• Problem statement:
Find the line with "Click the utf-8". Repeat it and each line after it, exactly, down to the end of the records below.

--- Data supplied ---

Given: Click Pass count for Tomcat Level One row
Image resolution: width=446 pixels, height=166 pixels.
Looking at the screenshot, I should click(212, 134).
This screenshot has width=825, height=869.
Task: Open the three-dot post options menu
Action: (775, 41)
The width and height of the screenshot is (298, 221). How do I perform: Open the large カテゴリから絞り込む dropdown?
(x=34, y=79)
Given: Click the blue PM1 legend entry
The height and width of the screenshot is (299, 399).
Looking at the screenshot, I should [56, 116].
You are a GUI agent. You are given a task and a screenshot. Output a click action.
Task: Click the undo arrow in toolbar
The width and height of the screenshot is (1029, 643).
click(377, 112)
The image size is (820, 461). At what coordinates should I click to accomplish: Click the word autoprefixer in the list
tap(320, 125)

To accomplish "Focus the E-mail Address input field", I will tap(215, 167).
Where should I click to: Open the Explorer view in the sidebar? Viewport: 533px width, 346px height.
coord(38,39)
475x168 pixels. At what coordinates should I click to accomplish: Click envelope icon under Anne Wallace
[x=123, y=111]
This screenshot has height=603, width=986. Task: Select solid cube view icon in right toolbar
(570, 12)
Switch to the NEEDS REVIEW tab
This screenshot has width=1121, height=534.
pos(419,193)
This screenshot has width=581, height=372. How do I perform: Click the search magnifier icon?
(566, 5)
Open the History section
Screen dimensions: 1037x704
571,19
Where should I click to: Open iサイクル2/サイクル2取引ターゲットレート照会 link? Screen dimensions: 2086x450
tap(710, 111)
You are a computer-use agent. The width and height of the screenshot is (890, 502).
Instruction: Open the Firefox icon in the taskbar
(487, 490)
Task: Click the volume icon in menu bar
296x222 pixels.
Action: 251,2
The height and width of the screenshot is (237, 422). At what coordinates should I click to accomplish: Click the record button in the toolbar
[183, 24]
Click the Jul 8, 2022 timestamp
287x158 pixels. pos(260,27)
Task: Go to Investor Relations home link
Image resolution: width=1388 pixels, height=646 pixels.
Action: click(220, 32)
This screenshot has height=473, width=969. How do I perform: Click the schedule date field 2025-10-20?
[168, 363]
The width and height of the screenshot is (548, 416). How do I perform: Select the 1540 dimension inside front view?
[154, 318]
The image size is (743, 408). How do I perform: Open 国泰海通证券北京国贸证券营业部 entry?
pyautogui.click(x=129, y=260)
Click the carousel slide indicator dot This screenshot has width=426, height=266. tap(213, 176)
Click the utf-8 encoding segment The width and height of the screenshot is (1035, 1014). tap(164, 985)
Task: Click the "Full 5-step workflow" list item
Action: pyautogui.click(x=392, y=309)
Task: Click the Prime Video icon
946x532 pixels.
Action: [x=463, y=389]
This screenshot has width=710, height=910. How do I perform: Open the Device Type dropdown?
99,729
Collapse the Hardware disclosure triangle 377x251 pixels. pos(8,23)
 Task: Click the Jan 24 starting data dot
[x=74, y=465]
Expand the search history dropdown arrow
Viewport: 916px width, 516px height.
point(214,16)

---

• Reply:
Click the utf-8 encoding segment The width and height of the screenshot is (1035, 1014). tap(164, 985)
Task: Click the "Full 5-step workflow" list item
Action: pyautogui.click(x=392, y=309)
Task: Click the Prime Video icon
946x532 pixels.
Action: [x=463, y=389]
This screenshot has width=710, height=910. How do I perform: Open the Device Type dropdown?
99,729
Collapse the Hardware disclosure triangle 377x251 pixels. pos(8,23)
 Task: Click the Jan 24 starting data dot
[x=74, y=465]
Expand the search history dropdown arrow
Viewport: 916px width, 516px height.
point(214,16)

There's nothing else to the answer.